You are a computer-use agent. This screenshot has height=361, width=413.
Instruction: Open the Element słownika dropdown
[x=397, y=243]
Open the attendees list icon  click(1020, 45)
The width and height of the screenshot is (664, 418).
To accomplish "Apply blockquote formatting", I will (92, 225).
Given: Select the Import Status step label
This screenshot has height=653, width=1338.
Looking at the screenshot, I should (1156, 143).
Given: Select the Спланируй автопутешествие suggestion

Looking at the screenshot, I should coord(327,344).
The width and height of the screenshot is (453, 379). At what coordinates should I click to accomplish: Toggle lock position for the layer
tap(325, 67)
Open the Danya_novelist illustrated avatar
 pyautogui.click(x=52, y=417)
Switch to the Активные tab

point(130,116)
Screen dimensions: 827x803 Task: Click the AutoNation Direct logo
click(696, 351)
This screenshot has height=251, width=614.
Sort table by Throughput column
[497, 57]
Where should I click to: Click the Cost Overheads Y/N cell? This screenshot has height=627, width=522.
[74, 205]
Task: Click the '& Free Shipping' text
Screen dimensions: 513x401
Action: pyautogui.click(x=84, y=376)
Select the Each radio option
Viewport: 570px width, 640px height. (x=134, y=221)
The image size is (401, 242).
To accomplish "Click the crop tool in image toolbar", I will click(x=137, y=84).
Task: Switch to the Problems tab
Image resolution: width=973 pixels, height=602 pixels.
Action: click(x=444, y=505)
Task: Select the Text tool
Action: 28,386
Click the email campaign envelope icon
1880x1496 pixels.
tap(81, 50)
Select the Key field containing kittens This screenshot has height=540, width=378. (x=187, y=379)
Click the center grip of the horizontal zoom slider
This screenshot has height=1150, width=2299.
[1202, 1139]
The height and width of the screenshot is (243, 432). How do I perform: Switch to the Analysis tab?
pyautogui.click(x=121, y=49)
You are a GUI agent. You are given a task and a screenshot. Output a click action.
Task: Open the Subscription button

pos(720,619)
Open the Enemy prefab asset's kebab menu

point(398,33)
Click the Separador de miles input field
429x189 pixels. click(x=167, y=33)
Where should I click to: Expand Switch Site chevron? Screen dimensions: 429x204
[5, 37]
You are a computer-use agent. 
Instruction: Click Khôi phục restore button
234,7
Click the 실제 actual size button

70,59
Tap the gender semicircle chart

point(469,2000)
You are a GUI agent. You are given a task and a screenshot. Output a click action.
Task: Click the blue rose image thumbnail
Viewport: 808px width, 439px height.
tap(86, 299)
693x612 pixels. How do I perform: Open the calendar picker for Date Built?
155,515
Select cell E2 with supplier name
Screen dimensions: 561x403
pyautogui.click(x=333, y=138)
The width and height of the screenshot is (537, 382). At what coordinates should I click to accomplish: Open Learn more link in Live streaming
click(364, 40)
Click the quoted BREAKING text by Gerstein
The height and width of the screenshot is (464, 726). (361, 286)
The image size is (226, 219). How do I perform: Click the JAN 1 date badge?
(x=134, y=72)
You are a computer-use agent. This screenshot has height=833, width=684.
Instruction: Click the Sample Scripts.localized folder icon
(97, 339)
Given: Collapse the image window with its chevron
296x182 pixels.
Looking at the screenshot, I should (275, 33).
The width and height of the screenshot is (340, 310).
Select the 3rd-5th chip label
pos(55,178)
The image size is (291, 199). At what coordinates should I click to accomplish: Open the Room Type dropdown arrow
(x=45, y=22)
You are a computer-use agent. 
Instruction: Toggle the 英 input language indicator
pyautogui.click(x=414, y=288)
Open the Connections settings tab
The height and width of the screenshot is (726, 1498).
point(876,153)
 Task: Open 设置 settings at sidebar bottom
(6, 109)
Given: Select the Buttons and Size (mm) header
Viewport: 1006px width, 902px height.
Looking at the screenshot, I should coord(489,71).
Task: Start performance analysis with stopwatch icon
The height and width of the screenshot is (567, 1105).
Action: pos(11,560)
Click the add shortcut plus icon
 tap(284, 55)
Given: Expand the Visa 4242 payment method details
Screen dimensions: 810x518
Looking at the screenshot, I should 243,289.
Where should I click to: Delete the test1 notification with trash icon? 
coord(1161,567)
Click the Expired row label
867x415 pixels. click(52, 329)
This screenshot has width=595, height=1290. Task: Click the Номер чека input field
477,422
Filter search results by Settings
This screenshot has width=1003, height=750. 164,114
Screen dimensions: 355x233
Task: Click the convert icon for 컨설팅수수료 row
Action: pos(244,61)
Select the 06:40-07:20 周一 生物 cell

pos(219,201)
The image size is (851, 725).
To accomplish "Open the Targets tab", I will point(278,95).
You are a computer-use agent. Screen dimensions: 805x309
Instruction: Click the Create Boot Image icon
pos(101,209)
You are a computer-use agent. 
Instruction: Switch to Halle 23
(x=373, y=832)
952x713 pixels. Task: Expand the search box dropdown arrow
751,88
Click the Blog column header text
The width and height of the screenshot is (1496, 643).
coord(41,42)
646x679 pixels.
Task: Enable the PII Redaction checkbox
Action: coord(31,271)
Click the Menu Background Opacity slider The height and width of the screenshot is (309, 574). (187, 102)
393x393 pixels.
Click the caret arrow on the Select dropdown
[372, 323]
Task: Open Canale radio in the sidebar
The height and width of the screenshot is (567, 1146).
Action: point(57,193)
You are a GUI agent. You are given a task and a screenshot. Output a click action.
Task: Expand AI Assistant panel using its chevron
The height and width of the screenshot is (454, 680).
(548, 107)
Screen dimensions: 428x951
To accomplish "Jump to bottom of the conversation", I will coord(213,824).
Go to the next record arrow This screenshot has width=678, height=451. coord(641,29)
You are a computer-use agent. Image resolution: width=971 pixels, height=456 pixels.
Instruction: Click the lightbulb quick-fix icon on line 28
━━━━━━━━━━━━━━━━━━━━
• [Task to complete]
Which lines above run from the one containing "Task: Start performance" to the one containing "Given: Expand the"? Give them again exactly, both ends included.

• [Output of the exercise]
Task: Start performance analysis with stopwatch icon
The height and width of the screenshot is (567, 1105).
Action: pos(11,560)
Click the add shortcut plus icon
 tap(284, 55)
Given: Expand the Visa 4242 payment method details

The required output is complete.